Ultrashort flashes of light are required to monitor the ultrafast motion of electrons that spin at very high speeds and the massive forces that act on the electrons. For controlling the structure of these ultrashort light flashes, the flashes themselves have to be controlled.
A light field synthesizer divides incident white light into three color channels and modifies it afterwards. The composition creates laser pulses with a complex, however fine adjustable waveform.
A team of researchers belonging to the Max Planck Institute of Quantum Optics, Ludwig-Maximilians-Universität, the King Saud University and the Center of Free-Electron Laser Science (DESY Hamburg) have collaborated and achieved control of the structure of ultrashort light flashes. They generated “white” light pulses and also controlled them on a sub-cycle time scale. This advancement would enable precise control of motion of electrons and facilitate accurate timing of electronic processes in atoms and molecules.
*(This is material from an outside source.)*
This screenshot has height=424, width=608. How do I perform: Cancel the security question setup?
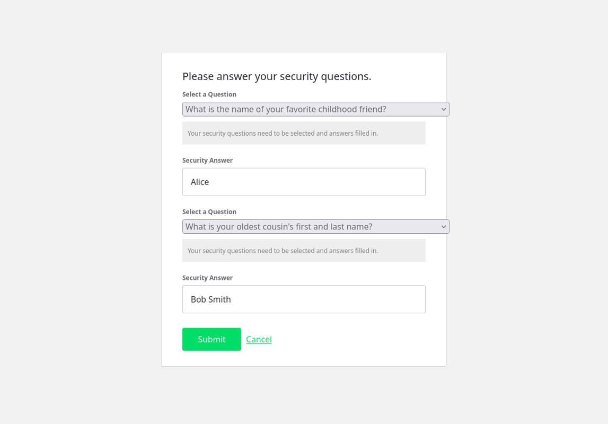pyautogui.click(x=259, y=339)
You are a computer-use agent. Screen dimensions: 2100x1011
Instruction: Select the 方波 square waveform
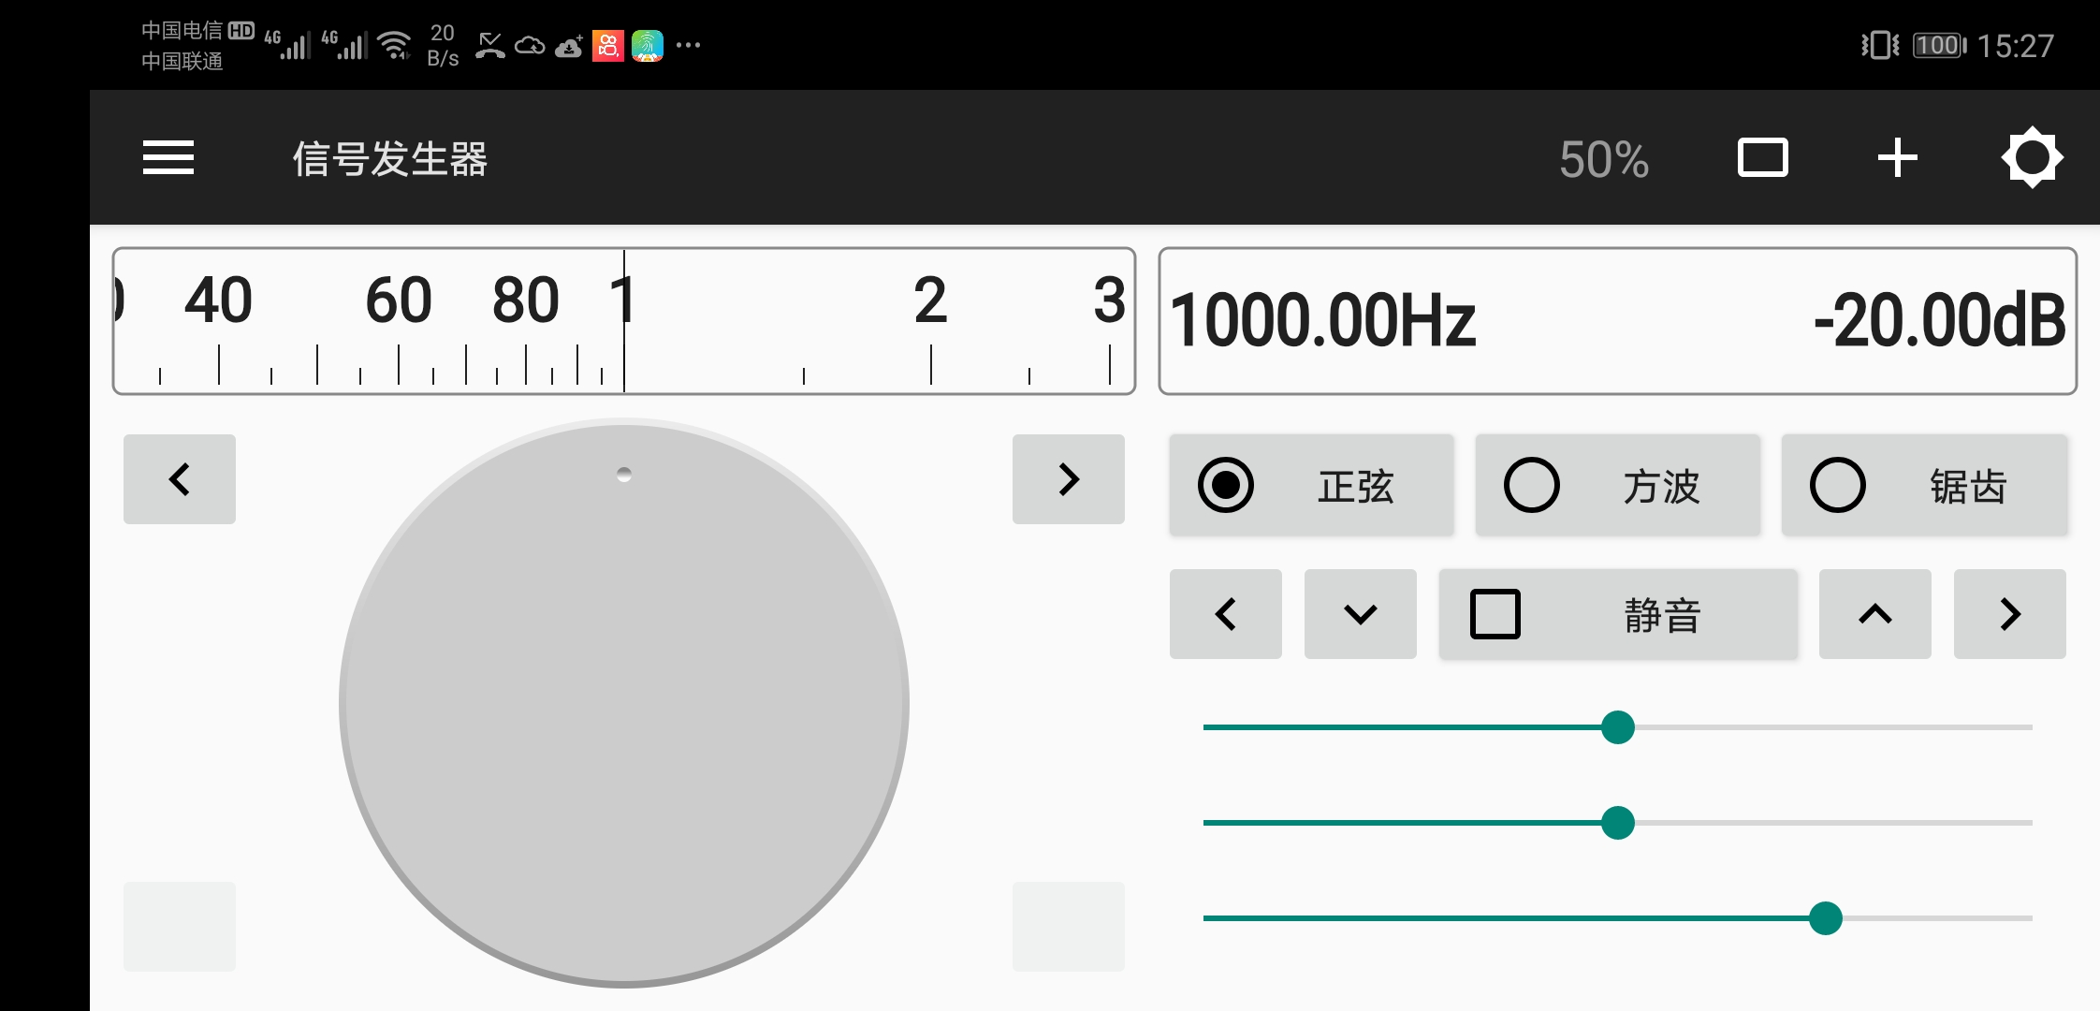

Electron motion occurs at an attosecond time scale. Laser-generated light takes around 2.6 femtoseconds to complete an oscillation. Hence light is an excellent means of controlling electron dynamics. The research team used white laser light, created pulses and sent them into a novel light field synthesizer. The synthesizer superimposed optical waves of diverse colors and phases, and created different types of field shapes. The apparatus split white laser light into three channels - red, blue and yellow. The properties of the three colors were manipulated and then recombined so as to form a synthesized wave form.
The synthesized light pulses provided the required precision necessary for steering the motion of electrons at microscopic levels. The achievement has helped control the fine structuring of ultra-short light fields, and could lead to future light-based electronics.